Voci sulla ricerca di parole ed elementi:
-.-.-
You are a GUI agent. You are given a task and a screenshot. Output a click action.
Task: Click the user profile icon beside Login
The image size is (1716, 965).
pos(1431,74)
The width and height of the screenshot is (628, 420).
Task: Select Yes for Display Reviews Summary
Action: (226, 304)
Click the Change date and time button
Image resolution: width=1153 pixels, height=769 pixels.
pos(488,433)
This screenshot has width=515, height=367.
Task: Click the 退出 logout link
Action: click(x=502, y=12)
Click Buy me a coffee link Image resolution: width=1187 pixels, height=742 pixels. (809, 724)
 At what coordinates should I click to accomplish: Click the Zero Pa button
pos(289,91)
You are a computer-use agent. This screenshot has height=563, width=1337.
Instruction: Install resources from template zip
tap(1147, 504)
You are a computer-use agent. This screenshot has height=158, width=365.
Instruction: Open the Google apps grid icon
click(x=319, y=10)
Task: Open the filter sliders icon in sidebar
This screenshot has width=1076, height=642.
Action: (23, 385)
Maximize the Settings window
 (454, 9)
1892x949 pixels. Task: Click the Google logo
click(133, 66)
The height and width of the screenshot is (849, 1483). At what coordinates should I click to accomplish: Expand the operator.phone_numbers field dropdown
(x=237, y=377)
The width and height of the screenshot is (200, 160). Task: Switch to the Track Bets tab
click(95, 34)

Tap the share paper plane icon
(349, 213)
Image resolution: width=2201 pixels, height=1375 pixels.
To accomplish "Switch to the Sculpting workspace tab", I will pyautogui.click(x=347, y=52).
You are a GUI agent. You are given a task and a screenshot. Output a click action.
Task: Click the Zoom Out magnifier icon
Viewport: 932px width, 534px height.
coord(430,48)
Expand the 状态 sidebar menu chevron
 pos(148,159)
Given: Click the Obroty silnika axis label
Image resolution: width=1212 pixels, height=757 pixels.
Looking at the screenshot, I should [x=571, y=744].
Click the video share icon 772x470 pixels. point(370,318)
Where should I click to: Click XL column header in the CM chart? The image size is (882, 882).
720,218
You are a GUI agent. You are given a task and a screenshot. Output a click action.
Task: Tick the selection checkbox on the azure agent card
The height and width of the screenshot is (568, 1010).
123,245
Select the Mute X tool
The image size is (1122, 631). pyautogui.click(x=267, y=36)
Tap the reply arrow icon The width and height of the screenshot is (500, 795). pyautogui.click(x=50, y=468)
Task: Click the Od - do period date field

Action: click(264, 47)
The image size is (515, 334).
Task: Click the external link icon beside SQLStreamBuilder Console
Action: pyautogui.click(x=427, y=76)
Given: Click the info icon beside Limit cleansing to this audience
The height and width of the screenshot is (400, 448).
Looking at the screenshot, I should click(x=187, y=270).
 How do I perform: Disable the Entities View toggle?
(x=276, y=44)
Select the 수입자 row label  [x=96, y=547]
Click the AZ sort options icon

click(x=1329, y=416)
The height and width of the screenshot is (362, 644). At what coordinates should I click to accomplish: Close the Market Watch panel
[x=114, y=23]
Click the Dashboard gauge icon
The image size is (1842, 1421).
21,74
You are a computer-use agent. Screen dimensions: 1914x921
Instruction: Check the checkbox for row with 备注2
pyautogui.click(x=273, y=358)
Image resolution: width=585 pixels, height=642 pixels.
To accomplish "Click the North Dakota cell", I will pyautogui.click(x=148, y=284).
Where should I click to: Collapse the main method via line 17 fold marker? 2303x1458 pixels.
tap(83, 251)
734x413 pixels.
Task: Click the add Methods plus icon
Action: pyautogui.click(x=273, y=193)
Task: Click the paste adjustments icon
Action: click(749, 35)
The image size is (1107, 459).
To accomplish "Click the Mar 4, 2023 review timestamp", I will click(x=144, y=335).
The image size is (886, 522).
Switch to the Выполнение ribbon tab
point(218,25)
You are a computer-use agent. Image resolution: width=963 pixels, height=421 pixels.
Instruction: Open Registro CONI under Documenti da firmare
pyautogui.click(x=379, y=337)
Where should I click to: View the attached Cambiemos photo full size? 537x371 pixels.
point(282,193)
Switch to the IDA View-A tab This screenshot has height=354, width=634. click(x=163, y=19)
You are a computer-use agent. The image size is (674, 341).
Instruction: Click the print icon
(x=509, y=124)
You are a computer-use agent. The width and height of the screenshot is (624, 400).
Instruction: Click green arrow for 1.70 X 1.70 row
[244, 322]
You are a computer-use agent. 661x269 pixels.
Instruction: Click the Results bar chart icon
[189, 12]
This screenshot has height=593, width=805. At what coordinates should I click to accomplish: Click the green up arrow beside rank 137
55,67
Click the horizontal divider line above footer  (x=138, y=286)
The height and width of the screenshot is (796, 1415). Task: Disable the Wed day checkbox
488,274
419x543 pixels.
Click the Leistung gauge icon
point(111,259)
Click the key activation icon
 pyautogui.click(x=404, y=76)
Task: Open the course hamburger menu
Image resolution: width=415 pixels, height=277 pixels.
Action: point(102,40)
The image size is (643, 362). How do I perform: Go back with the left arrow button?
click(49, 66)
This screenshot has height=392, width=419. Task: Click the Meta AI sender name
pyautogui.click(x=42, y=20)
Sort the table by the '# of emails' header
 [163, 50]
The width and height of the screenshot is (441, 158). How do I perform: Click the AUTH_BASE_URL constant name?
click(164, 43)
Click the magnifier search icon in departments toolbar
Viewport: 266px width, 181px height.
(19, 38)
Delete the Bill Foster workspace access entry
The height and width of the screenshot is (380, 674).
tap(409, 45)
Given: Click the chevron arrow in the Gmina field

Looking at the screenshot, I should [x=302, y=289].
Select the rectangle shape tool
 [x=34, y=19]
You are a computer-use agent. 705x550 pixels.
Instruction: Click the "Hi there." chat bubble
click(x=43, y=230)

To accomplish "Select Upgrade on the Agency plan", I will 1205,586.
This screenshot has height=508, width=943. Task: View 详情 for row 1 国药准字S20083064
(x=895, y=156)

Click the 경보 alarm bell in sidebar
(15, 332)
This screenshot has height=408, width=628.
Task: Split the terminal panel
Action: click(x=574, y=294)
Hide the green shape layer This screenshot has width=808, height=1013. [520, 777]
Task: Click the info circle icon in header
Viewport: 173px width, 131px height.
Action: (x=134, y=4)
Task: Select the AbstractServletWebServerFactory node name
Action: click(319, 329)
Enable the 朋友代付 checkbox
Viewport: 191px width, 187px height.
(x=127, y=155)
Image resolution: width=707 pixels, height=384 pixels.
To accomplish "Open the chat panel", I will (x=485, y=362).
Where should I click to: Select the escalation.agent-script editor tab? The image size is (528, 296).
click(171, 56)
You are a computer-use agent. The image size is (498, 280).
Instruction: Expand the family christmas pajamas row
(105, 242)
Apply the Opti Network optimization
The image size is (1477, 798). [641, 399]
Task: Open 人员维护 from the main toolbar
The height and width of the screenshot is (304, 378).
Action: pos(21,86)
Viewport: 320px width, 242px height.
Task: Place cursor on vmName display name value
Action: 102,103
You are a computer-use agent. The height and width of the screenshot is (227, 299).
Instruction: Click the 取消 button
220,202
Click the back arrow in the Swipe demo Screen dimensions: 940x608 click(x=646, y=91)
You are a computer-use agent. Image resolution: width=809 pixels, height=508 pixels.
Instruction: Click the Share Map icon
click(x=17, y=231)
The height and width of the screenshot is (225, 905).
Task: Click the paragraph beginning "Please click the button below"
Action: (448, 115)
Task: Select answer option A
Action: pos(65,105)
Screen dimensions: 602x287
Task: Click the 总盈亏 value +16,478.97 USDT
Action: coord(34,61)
-.-.-
• Compito: Riporta in una tabella Markdown i record dalla riga con "Task: Open the course hamburger menu" alla riga con "I will 1205,586.", omettendo le righe vuote. Usa la colonna Nr per il numero progressivo e la colonna Testo per la riga.

• Risultato completo:
| Nr | Testo |
|---|---|
| 1 | Task: Open the course hamburger menu |
| 2 | Image resolution: width=415 pixels, height=277 pixels. |
| 3 | Action: point(102,40) |
| 4 | The image size is (643, 362). How do I perform: Go back with the left arrow button? |
| 5 | click(49, 66) |
| 6 | This screenshot has height=392, width=419. Task: Click the Meta AI sender name |
| 7 | pyautogui.click(x=42, y=20) |
| 8 | Sort the table by the '# of emails' header |
| 9 |  [163, 50] |
| 10 | The width and height of the screenshot is (441, 158). How do I perform: Click the AUTH_BASE_URL constant name? |
| 11 | click(164, 43) |
| 12 | Click the magnifier search icon in departments toolbar |
| 13 | Viewport: 266px width, 181px height. |
| 14 | (19, 38) |
| 15 | Delete the Bill Foster workspace access entry |
| 16 | The height and width of the screenshot is (380, 674). |
| 17 | tap(409, 45) |
| 18 | Given: Click the chevron arrow in the Gmina field |
| 19 | Looking at the screenshot, I should [x=302, y=289]. |
| 20 | Select the rectangle shape tool |
| 21 |  [x=34, y=19] |
| 22 | You are a computer-use agent. 705x550 pixels. |
| 23 | Instruction: Click the "Hi there." chat bubble |
| 24 | click(x=43, y=230) |
| 25 | To accomplish "Select Upgrade on the Agency plan", I will 1205,586. |